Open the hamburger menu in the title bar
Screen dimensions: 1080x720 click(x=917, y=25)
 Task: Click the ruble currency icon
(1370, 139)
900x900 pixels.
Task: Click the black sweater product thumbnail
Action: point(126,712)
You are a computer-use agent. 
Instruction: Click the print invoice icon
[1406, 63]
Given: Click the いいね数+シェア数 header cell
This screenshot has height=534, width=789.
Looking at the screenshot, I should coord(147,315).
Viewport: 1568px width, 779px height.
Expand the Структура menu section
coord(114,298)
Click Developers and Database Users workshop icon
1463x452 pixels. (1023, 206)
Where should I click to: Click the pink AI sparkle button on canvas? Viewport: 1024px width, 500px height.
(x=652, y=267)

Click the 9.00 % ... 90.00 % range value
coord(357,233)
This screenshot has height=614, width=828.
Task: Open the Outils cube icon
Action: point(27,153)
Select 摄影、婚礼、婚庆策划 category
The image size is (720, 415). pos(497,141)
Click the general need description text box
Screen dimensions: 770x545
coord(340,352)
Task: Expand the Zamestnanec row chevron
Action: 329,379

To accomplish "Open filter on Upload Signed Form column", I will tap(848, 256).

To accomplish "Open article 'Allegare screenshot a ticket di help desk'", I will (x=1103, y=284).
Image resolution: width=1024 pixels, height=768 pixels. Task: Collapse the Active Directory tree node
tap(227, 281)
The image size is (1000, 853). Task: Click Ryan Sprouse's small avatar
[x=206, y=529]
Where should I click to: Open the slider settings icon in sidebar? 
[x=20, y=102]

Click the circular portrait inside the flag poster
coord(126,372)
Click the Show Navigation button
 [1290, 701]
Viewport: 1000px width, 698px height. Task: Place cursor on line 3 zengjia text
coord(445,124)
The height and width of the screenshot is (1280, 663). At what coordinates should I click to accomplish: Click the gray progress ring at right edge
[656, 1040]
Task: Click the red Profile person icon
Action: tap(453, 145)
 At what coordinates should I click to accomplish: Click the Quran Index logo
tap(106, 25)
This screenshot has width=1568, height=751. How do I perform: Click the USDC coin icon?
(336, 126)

******************************

# [Exercise description]
Each line of the listing is to be repeated exactly.

# [Solution to this exercise]
Open the hamburger menu in the title bar
Screen dimensions: 1080x720 click(x=917, y=25)
 Task: Click the ruble currency icon
(1370, 139)
900x900 pixels.
Task: Click the black sweater product thumbnail
Action: point(126,712)
You are a computer-use agent. 
Instruction: Click the print invoice icon
[1406, 63]
Given: Click the いいね数+シェア数 header cell
This screenshot has height=534, width=789.
Looking at the screenshot, I should coord(147,315).
Viewport: 1568px width, 779px height.
Expand the Структура menu section
coord(114,298)
Click Developers and Database Users workshop icon
1463x452 pixels. (1023, 206)
Where should I click to: Click the pink AI sparkle button on canvas? Viewport: 1024px width, 500px height.
(x=652, y=267)

Click the 9.00 % ... 90.00 % range value
coord(357,233)
This screenshot has height=614, width=828.
Task: Open the Outils cube icon
Action: point(27,153)
Select 摄影、婚礼、婚庆策划 category
The image size is (720, 415). pos(497,141)
Click the general need description text box
Screen dimensions: 770x545
coord(340,352)
Task: Expand the Zamestnanec row chevron
Action: 329,379

To accomplish "Open filter on Upload Signed Form column", I will tap(848, 256).

To accomplish "Open article 'Allegare screenshot a ticket di help desk'", I will (x=1103, y=284).
Image resolution: width=1024 pixels, height=768 pixels. Task: Collapse the Active Directory tree node
tap(227, 281)
The image size is (1000, 853). Task: Click Ryan Sprouse's small avatar
[x=206, y=529]
Where should I click to: Open the slider settings icon in sidebar? 
[x=20, y=102]

Click the circular portrait inside the flag poster
coord(126,372)
Click the Show Navigation button
 [1290, 701]
Viewport: 1000px width, 698px height. Task: Place cursor on line 3 zengjia text
coord(445,124)
The height and width of the screenshot is (1280, 663). At what coordinates should I click to accomplish: Click the gray progress ring at right edge
[656, 1040]
Task: Click the red Profile person icon
Action: tap(453, 145)
 At what coordinates should I click to accomplish: Click the Quran Index logo
tap(106, 25)
This screenshot has width=1568, height=751. How do I perform: Click the USDC coin icon?
(336, 126)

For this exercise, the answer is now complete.